DO YOU GET IT YET? DID YOU GET IT? HMM? Cohen is approximately as subtle as an Oliver Stone film in the last half of his essay. He's ostensibly talking about the current perception of neocons, and how Iraq has turned that ideology into an insult. B-B-But….Mr. Cohen, why is hardly any of your discussion about Iraq? Why do you bring up Bosnia half-a-dozen times?
Why, because Bosnia and Iraq are virtually the same thing!! They're so similar, in fact, that Roger Cohen can just avoid Iraq altogether and talk about that Bosnia thing which most Americans hardly remember and even fewer understand. Nevermind the fact that the situation in the Balkans was so complex that even PhDs who have made careers out of studying it struggle to grasp it; in Cohen's world, it was a simple morality play, and intervening (on, um, someone's behalf….whoever the Good Guys were) was so obviously right that we can toss it in conversations as a straw man as easily as "the Holocaust" or "Communism."
In reality, the situations in Bosnia and Iraq bear almost no resemblance beyond fitting into the vague category of Places Upon Which American Ordinance Has Fallen and In Which Our Troops Have Died. He starts with Bosnia and strongly implies (or, in places, asserts explicitly) that intervention in that conflict was quite obviously a good thing. And then the quick switch – intervention was a good thing in Bosnia, therefore it is a good thing in Iraq.

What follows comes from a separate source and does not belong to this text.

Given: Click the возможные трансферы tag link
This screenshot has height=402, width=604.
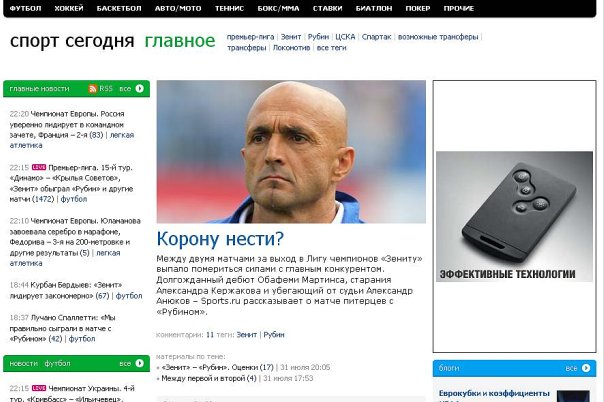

It's quite amazing, the depths to which even papers like the New York Times will sink. They give column space to dreck like this for the sole purpose of precluding allegations of bias. Nevermind if said columnist is thunderingly ignorant or can't make an argument to save his soul – the important thing is having someone who will talk about how great of an idea the Iraq War is on a bi-weekly basis.
Roger Cohen says:
As a proud neocon, let me emphasize the fact that none of your arguments are cogent, as they come from a well-documented radical leftist.